(Stored data entries)
......

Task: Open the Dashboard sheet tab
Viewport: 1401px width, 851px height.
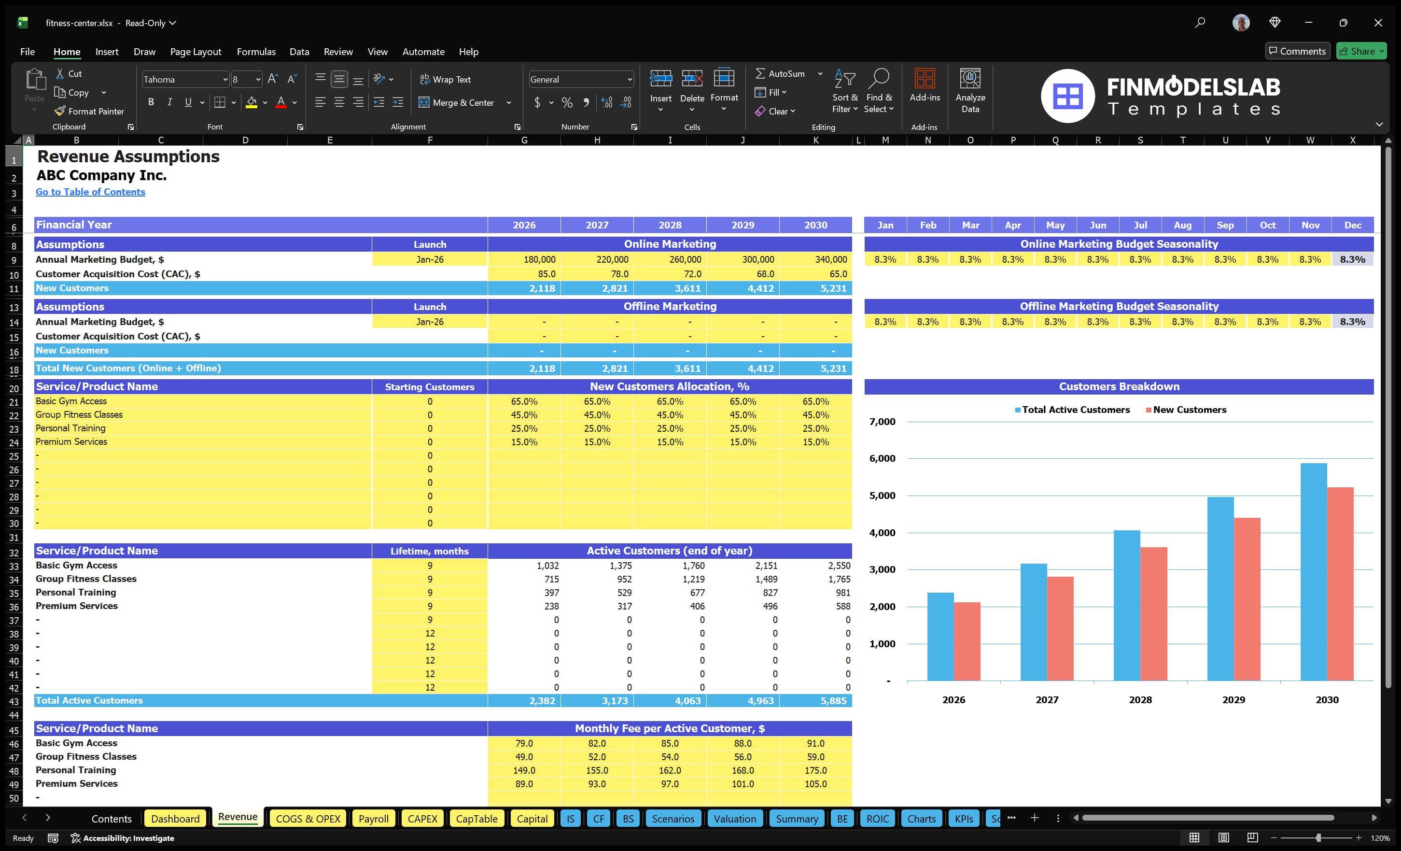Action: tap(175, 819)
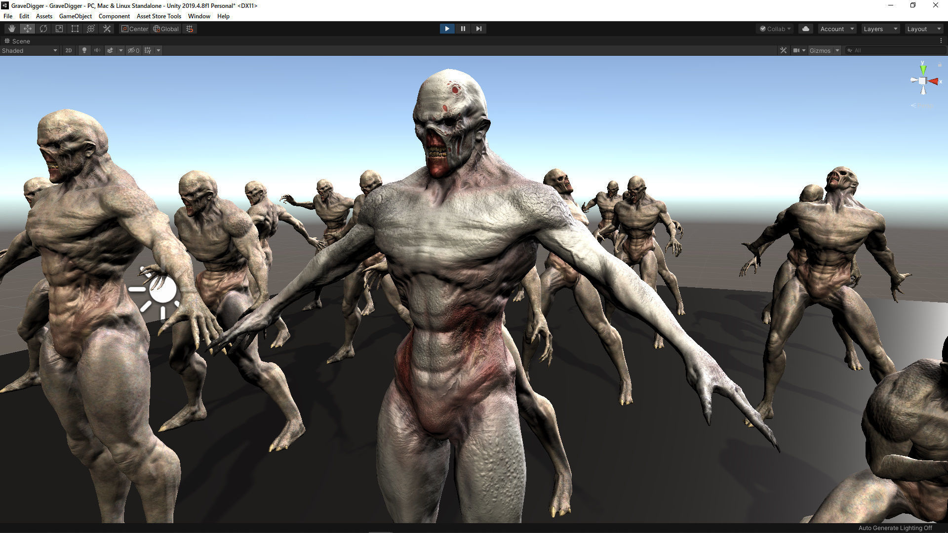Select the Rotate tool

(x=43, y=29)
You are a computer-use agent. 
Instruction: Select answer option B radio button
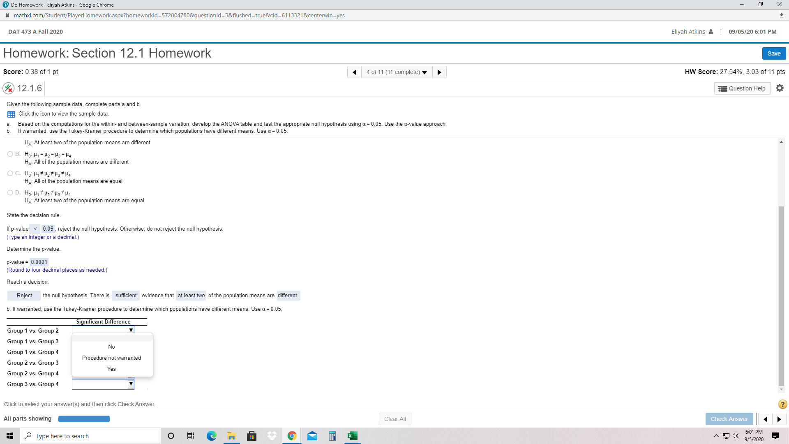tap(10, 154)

......

In your copy of the entries above, leave out the pictures and keep every word exact.

**Answer below**:
Task: Open the Dashboard sheet tab
Viewport: 1401px width, 851px height.
Action: tap(175, 819)
Select the Rotate tool

(x=43, y=29)
You are a computer-use agent. 
Instruction: Select answer option B radio button
tap(10, 154)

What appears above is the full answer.